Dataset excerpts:
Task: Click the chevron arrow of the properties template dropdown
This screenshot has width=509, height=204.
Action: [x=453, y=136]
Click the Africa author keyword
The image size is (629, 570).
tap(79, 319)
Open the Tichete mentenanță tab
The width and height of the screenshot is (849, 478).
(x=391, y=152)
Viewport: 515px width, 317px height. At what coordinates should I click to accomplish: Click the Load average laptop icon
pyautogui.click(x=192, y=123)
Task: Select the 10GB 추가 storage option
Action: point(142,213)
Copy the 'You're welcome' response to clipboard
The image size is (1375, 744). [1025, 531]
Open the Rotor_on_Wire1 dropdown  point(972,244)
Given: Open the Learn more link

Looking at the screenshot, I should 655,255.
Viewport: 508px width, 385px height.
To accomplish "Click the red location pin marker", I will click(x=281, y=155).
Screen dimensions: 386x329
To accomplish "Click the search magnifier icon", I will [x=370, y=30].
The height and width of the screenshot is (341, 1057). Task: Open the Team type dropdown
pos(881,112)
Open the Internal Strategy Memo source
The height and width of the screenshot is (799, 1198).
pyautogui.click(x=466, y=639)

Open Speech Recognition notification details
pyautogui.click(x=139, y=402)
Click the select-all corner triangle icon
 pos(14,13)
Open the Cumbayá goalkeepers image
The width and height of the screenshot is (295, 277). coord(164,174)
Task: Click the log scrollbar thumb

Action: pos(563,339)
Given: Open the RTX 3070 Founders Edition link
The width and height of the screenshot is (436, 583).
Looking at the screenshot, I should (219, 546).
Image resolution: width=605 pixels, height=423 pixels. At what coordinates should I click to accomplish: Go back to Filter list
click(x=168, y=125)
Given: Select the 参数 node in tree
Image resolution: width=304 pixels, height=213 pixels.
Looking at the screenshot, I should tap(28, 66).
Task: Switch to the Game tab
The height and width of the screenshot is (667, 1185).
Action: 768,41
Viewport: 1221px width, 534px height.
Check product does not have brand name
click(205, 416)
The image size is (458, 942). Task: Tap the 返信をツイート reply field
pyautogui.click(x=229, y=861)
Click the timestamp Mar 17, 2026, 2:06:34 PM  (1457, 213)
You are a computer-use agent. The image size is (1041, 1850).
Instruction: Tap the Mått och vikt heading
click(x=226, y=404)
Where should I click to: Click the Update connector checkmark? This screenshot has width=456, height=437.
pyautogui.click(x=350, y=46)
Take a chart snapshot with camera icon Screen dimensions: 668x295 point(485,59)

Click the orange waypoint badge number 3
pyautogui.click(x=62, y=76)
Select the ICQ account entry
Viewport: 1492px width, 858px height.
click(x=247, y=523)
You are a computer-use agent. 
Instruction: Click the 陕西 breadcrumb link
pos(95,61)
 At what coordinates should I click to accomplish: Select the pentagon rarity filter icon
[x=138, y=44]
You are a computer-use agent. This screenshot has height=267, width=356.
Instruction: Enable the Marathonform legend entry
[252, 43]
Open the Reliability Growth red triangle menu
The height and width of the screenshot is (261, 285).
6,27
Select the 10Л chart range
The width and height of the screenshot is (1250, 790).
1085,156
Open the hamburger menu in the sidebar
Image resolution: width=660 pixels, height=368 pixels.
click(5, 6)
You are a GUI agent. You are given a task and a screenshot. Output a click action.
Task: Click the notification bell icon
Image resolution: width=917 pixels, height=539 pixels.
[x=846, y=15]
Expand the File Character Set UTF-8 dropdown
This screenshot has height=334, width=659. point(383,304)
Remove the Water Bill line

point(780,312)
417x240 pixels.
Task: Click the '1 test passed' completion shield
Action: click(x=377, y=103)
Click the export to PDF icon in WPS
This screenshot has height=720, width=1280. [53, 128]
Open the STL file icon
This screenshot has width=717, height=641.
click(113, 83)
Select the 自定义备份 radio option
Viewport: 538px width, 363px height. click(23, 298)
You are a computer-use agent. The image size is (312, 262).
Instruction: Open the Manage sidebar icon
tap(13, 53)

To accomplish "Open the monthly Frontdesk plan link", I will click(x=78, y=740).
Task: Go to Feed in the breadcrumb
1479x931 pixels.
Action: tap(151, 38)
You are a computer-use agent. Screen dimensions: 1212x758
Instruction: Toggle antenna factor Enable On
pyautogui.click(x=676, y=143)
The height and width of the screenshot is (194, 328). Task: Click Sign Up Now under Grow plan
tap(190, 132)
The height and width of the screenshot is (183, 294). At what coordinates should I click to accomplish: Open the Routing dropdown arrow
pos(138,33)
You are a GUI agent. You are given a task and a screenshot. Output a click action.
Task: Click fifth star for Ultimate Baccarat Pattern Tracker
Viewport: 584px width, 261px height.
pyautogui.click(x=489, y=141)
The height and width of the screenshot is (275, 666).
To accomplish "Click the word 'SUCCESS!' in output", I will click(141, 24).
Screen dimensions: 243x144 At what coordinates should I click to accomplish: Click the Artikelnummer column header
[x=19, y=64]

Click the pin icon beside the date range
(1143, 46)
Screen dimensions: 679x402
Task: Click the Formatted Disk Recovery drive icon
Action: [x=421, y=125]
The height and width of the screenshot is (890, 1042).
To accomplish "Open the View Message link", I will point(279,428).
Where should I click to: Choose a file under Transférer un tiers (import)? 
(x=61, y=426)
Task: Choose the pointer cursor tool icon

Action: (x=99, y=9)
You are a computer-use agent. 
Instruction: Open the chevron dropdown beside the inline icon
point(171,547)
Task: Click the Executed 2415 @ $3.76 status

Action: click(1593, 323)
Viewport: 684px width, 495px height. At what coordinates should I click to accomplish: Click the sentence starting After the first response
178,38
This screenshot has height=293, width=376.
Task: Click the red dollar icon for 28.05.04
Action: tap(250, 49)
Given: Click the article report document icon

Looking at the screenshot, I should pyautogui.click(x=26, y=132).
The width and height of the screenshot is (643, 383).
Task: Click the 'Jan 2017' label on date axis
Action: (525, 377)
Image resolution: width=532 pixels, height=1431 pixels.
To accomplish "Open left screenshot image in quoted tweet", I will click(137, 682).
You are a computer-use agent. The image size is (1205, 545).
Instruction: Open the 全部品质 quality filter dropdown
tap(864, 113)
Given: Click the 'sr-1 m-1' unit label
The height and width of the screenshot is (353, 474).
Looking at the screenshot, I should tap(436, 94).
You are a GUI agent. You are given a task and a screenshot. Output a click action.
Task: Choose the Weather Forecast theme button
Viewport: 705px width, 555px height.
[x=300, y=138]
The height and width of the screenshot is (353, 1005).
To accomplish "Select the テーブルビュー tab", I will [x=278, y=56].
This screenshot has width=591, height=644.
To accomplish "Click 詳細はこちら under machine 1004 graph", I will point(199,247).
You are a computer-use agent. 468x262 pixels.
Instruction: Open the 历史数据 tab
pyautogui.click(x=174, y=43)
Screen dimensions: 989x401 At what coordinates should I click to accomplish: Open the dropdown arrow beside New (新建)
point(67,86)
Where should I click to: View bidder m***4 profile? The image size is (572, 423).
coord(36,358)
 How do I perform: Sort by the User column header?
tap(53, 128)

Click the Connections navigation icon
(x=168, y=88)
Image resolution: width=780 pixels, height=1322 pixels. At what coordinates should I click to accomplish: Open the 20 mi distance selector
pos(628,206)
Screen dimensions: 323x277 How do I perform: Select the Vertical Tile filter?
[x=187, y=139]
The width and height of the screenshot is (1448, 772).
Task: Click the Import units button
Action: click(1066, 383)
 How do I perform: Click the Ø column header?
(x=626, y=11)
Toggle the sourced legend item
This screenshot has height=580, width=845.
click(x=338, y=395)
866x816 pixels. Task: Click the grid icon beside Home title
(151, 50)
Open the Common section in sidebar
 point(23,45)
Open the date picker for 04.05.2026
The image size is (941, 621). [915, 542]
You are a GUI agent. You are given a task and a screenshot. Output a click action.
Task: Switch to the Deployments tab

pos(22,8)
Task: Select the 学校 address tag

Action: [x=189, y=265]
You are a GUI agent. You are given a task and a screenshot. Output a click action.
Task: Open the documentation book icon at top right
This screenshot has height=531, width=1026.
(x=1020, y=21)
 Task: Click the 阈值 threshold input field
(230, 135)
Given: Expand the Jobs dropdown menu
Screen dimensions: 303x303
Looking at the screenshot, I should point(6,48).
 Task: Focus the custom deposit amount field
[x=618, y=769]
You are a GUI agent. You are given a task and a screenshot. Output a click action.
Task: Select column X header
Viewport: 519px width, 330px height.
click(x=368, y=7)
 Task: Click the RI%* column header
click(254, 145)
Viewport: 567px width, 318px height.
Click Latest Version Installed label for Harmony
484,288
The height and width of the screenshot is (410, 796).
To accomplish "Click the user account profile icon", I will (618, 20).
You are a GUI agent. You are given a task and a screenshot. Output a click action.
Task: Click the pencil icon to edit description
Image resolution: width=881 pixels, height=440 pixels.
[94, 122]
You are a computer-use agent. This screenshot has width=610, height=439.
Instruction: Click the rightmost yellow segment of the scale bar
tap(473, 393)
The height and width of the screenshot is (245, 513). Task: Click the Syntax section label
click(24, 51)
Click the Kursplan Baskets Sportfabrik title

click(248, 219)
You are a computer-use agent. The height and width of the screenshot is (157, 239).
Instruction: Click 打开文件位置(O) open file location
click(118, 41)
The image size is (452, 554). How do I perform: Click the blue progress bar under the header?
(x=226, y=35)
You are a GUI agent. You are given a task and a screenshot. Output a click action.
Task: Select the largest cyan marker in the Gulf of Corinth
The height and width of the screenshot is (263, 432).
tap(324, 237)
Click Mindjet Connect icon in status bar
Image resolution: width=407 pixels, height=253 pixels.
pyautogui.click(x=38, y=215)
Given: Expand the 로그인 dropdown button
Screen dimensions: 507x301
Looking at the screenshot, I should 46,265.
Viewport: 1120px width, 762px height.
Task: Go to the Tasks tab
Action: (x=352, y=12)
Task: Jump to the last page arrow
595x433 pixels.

WORK REQUIRED:
Determine the number of lines in the data above that include the word "computer", then answer with that number alone.

SOLUTION FOR THIS EXERCISE:
10